Exploring identity security in 2025: key trends and best practices
Why who matters more than where you are
The traditional perimeter is no longer what protects our critical information and systems. In 2025, securing data is dependent on identity. With distributed multi-cloud, multi-IDP environments, the business world is up against a stark reality: the username and password have become the most dangerous attack vector in cybersecurity. Today, making identity as a Tier 1 infrastructure is the difference between business continuity and a catastrophic breach.
What does Identity Security really mean?
What is identity security?
Identity security is about securely managing digital identities throughout their lifecycle. Key components of identity security include protecting user credentials, managing access rights, monitoring activity, and responding to potential threats.
Digital identities are essentially the keys to the kingdom, as they allow access to critical business resources. So it’s no surprise that identity security plays a crucial role in protecting data, applications, and systems from unauthorized access.
At the heart of identity security is Identity and Access Management (IAM), which handles the everyday authentication and authorization processes for users. Privileged Access Management (PAM) adds extra layers of protection around those accounts that can essentially “hold the keys to the kingdom.”
Why is identity security important for organizations today?
The numbers tell a sobering story. According to CyberArk’s 2024 Identity Security Threat Landscape Report, a staggering 93% of organizations have experienced identity-related breaches multiple times in the past year alone.

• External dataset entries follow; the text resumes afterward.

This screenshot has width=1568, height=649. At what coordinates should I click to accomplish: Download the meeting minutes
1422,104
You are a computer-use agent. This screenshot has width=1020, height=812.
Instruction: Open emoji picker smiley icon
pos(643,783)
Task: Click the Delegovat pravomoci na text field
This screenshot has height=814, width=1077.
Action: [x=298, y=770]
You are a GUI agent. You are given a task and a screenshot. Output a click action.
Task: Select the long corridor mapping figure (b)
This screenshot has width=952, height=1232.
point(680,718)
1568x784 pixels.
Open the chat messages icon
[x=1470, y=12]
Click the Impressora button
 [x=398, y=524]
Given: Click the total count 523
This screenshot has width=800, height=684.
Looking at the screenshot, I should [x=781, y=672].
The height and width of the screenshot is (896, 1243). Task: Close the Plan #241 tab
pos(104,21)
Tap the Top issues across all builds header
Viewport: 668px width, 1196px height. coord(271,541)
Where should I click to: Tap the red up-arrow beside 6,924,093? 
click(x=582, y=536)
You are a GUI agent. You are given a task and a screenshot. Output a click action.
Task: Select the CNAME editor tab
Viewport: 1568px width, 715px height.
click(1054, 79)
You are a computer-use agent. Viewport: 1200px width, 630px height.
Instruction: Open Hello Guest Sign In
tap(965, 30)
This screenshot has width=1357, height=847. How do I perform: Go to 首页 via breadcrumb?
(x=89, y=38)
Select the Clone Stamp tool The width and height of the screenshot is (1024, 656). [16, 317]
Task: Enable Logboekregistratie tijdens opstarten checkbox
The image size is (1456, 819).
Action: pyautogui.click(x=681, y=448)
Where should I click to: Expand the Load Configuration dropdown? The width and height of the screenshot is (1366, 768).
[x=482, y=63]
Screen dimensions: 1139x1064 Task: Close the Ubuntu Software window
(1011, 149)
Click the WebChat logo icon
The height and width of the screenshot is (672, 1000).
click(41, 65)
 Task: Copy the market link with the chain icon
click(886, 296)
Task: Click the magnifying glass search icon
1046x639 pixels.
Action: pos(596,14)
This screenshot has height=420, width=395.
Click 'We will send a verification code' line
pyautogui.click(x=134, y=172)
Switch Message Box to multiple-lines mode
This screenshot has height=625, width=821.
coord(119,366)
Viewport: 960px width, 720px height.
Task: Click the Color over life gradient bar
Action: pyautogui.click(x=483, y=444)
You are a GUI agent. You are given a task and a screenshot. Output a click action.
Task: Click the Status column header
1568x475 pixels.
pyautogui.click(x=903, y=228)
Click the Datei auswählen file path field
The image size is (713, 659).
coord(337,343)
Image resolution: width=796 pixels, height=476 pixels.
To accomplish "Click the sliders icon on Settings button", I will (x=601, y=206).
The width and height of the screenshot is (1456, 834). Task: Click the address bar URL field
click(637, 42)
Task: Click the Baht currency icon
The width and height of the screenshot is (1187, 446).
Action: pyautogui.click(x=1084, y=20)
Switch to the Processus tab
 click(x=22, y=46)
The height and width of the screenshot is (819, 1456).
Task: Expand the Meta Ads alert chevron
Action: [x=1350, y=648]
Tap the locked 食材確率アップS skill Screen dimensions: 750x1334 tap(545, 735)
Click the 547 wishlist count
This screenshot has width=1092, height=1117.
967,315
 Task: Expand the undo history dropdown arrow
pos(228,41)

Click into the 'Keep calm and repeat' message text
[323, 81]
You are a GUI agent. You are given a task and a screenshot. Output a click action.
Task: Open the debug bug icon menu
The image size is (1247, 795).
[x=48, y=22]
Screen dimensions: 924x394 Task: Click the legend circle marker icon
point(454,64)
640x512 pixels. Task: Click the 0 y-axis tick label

Let that sink in.
The financial impact is far from pretty. Immediate remediation costs, regulatory fines and reputational damage are just a few examples of how inadequate identity security can quickly become an existential threat to business continuity and profitability.
Here’s the reality: the days of securing a network boundary are long gone. With cloud adoption accelerating and hybrid working the norm, what matters now isn’t where someone is connecting from, but verifying who they are and what they should access. The heart of modern cybersecurity is identity management.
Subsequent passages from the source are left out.